# Individuelle Eclipse-Installation erstellen



## AssELAss (28. Aug 2013)

Hallo, 

ich habe die Idee eine eingene Eclipse Installation zu bauen, die schon voreingestellte Einstellungen, sowie Plugins (zb. Subclipse mit festem voreingestelltem Pfad) hat.
Es geht einfach darum dass man sich den Installationsaufwand spart und sofort loslegen kann.

Hatt jemand eine Idee wie man das bewerkstelligen könnte.
Evtl. einen fertigen WOrkspace packen und dann per ANT Script entpacken lassen?
Oder gibt es evtl auch einfachere Wege.

Danke schonmal für eure Vorschläge

Grüße


----------



## dhalsim (31. Aug 2013)

AssELAss hat gesagt.:


> Oder gibt es evtl auch einfachere Wege.


Ja:

Eclipse runterladen und entpacken
Gewünschte Features/Plugins installieren
Für Workspace-Default-Einstellungen *plugin_customization.ini* hinzufügen. Wo die hinkommt und wie die aussieht verrät dir Tante Google.
Das entpackte Eclipse wieder packen
Diese Archiv kannst du dann nach Belieben verteilen.


----------



## AssELAss (2. Sep 2013)

so nochmal für mich als Dummy.

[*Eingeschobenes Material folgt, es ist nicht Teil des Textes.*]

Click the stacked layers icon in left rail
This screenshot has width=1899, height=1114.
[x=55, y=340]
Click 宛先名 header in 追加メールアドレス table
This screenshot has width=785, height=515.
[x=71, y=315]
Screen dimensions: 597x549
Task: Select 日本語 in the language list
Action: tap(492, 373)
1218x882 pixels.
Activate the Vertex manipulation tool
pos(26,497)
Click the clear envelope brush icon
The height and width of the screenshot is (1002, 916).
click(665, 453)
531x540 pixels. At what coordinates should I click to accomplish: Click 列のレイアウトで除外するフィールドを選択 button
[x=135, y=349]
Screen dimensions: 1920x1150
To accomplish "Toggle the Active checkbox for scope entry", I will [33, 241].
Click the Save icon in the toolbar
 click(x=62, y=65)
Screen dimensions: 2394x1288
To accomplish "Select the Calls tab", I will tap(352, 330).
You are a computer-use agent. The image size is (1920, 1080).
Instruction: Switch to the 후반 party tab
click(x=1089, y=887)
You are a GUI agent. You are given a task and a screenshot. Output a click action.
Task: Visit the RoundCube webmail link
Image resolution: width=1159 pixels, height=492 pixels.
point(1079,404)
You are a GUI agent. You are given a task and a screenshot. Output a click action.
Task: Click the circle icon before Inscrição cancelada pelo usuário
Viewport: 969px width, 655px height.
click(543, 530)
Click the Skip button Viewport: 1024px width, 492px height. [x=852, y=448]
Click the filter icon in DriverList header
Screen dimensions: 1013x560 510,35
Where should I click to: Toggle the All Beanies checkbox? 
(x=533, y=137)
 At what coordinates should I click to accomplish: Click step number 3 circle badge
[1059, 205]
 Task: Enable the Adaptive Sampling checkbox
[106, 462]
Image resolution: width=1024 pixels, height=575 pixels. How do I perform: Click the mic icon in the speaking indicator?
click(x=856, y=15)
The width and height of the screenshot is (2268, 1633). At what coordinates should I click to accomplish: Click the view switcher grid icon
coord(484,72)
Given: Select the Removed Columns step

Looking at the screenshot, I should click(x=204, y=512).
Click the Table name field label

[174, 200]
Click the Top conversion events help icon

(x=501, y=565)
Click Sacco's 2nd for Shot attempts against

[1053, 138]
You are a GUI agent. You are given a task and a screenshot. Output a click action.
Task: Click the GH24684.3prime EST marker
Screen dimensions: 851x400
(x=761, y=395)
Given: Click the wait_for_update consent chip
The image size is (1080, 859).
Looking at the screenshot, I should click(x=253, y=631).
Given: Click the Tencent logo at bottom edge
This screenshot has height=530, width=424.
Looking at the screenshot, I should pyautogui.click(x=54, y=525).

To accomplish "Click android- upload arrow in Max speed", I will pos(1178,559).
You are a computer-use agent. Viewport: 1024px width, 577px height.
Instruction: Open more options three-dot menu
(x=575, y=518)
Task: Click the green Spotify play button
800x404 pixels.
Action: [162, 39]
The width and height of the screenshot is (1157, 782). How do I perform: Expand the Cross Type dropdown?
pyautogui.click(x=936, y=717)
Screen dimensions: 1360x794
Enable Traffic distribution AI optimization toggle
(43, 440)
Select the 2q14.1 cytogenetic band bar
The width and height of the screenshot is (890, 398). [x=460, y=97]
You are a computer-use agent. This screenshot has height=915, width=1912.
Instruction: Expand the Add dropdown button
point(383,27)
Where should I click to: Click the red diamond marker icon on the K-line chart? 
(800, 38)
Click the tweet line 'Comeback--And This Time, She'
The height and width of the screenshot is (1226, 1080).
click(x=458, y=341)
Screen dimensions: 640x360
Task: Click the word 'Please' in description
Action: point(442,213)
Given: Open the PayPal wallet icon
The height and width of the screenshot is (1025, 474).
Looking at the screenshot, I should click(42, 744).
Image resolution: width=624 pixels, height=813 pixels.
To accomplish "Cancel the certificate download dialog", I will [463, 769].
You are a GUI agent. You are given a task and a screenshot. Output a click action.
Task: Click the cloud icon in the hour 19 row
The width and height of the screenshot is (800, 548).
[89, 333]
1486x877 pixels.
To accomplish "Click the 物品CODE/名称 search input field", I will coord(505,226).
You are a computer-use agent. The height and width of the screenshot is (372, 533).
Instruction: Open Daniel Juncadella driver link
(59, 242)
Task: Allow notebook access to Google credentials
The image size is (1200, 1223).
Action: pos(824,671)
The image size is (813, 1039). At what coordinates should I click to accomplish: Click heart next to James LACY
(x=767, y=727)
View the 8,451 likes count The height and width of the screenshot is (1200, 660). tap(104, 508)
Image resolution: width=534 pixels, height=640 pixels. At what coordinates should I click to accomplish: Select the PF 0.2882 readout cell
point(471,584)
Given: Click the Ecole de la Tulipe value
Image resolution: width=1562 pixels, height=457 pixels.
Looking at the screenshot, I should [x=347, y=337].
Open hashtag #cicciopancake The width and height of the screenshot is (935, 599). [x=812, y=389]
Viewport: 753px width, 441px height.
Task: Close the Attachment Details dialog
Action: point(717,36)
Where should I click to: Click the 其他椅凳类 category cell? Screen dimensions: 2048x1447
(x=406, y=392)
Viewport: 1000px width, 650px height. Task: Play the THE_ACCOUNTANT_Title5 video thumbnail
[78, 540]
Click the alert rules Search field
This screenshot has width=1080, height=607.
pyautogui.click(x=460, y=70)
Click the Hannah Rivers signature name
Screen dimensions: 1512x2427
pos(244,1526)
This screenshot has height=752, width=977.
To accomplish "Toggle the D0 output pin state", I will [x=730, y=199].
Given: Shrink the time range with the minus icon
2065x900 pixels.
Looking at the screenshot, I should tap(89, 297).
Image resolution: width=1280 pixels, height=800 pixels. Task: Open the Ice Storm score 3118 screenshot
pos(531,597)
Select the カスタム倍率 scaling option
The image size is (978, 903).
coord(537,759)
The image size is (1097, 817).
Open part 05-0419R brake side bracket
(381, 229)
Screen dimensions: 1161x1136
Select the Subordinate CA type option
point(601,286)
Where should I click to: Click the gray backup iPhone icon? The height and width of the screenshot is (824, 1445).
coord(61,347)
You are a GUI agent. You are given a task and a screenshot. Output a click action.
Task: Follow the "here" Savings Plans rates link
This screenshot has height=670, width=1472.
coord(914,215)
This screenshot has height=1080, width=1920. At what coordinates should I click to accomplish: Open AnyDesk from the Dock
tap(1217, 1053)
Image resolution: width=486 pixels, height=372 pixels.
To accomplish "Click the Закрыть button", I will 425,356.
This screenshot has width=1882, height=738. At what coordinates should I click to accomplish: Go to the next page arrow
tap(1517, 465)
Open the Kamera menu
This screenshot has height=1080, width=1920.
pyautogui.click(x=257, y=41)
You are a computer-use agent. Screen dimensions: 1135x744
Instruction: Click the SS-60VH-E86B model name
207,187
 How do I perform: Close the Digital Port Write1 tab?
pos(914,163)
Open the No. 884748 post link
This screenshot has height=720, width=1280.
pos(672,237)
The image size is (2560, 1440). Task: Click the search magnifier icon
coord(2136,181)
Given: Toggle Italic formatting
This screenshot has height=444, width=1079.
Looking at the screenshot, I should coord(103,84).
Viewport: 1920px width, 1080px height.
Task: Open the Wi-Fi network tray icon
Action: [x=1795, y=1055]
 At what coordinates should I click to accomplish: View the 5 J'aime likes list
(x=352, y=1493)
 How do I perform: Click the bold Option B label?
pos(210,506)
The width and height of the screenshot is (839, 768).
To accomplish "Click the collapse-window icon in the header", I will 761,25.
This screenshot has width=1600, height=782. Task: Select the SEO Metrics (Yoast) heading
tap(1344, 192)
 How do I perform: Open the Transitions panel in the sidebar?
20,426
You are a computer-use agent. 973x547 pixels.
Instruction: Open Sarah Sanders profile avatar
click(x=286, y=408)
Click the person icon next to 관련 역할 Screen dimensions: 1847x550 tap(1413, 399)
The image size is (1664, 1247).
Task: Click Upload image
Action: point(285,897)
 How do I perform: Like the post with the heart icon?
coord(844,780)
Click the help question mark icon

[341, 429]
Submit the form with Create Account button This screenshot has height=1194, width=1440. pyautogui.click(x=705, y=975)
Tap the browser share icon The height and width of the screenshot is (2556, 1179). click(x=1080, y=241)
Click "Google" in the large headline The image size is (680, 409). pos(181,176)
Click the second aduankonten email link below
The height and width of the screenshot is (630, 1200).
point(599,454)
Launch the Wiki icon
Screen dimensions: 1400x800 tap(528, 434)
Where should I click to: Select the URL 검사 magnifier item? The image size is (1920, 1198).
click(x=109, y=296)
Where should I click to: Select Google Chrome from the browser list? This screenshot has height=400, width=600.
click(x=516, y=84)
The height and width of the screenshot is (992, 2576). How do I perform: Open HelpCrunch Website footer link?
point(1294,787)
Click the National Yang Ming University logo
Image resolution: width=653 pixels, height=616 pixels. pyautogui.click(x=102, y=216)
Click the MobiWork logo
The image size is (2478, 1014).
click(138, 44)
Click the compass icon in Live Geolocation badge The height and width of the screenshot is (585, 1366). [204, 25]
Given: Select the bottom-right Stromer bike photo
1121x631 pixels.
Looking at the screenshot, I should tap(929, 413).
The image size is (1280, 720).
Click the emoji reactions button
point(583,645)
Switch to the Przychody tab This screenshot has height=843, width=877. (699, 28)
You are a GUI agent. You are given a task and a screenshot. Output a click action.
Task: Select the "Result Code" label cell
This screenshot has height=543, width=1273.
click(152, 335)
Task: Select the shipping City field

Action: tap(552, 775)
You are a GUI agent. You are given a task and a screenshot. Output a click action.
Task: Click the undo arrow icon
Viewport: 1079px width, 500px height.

Kann ich in dieser ini-Datei schon das Repository für Subclipse anlegen?
oder zum Beispiel Einstellung wie die Ansicht im Package Explorer standardmäßig auf hirachical setzen ?


----------



## dhalsim (2. Sep 2013)

Prinzipiell müsste das klappen ...


----------



## AssELAss (10. Sep 2013)

diese # plugin_customization.ini verfügt ja schon über einige Einträge, kann man diese einfach erweitern?
Finde nichts , welche Einträge noch möglich wären.
Weiss da wer was?


----------